The inspectors reviewed electronic dosimetry dose rate and accumulated dose alarm and dose reports and the dose assignments for any intakes that occurred for selected dates between April 2009 and June 2010 to determine if indicator results were accurately reported. The inspectors also conducted walk downs of numerous locked high and very high radiation area entrances to determine the adequacy of the controls in place for these areas. Documents reviewed are listed in the Attachment to this report.
This inspection constituted one occupational radiological occurrences sample as defined in IP 71151-05.
b. Findings
No findings were identified.
.5 Radiological Effluent Technical Specification/Offsite Dose Calculation Manual
Radiological Effluent Occurrences
a. Inspection Scope
The inspectors sampled licensee submittals for the Radiological Effluent Technical Specification (RETS)/Offsite Dose Calculation Manual (ODCM) Radiological Effluent Occurrences performance indicator for the period of April 2009 through June 2010. The inspectors used PI definitions and guidance contained in the NEI Document 99-02, Regulatory Assessment Performance Indicator Guideline, Revision 6, dated October 2009, to determine the accuracy of the PI data reported during those periods.
The inspectors reviewed the licensees issue report database and selected individual reports generated since this indicator was last reviewed to identify any potential occurrences such as unmonitored, uncontrolled, or improperly calculated effluent releases that may have impacted offsite dose. The inspectors reviewed gaseous effluent summary data and the results of associated offsite dose calculations for selected dates between April 2009 and June 2010 to determine if indicator results were accurately reported. The inspectors also reviewed the licensees methods for quantifying gaseous and liquid effluents and determining effluent dose. Documents reviewed are listed in the Attachment to this report.
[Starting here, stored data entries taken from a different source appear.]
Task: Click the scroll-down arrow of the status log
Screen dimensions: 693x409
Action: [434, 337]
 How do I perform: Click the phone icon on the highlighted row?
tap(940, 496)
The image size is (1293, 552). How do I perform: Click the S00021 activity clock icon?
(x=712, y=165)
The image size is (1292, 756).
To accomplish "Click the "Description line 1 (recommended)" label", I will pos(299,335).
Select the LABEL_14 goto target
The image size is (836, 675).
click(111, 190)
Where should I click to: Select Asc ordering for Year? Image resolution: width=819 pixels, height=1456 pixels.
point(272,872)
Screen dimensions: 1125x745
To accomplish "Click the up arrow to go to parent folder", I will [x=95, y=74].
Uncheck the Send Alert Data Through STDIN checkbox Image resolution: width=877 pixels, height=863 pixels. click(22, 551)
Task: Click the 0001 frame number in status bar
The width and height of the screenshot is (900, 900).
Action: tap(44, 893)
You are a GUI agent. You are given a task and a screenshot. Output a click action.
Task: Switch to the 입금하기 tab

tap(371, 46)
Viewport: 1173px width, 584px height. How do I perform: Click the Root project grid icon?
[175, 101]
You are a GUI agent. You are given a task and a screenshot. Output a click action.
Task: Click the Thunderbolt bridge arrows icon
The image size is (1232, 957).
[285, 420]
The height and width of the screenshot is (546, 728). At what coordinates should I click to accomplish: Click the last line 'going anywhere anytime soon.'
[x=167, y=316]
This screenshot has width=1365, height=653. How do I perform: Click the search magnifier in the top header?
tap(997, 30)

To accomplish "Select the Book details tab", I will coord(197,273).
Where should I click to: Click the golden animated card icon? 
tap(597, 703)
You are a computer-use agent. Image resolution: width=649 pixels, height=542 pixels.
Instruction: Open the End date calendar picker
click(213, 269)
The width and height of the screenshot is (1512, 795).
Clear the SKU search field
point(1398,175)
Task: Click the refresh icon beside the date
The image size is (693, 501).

This inspection constituted one RETS/ODCM radiological effluent occurrences sample as defined in IP 71151-05.
b. Findings
No findings were identified.
4OA2 Identification and Resolution of Problems
Cornerstones: Initiating Events, Mitigating Systems, Barrier Integrity, Emergency Preparedness, Public Radiation Safety, Occupational Radiation Safety, and Physical Protection
.1 Routine Review of Items Entered into the Corrective Action Program
a. Inspection Scope
As part of the various baseline inspection procedures discussed in previous sections of this report, the inspectors routinely reviewed issues during baseline inspection activities and plant status reviews to verify that they were being entered into the licensees CAP at an appropriate threshold, that adequate attention was being given to timely corrective actions, and that adverse trends were identified and addressed. Attributes reviewed included: identification of the problem was complete and accurate; timeliness was commensurate with the safety significance; evaluation and disposition of performance issues, generic implications, common causes, contributing factors, root causes, extent-of-condition reviews, and previous occurrences reviews were proper and adequate; and that the classification, prioritization, focus, and timeliness of corrective actions were commensurate with safety and sufficient to prevent recurrence of the issue.
Minor issues entered into the licensees CAP as a result of the inspectors observations are included in the Attachment to this report.
These routine reviews for the identification and resolution of problems did not constitute any additional inspection samples. Instead, by procedure they were considered an integral part of the inspections performed during the quarter and documented in Section 1 of this report.
b. Findings
No findings were identified.
.2 Daily Corrective Action Program Reviews
a. Inspection Scope
In order to assist with the identification of repetitive equipment failures and specific human performance issues for follow-up, the inspectors performed a daily screening of items entered into the licensees CAP. This review was accomplished through inspection of the stations daily condition report packages.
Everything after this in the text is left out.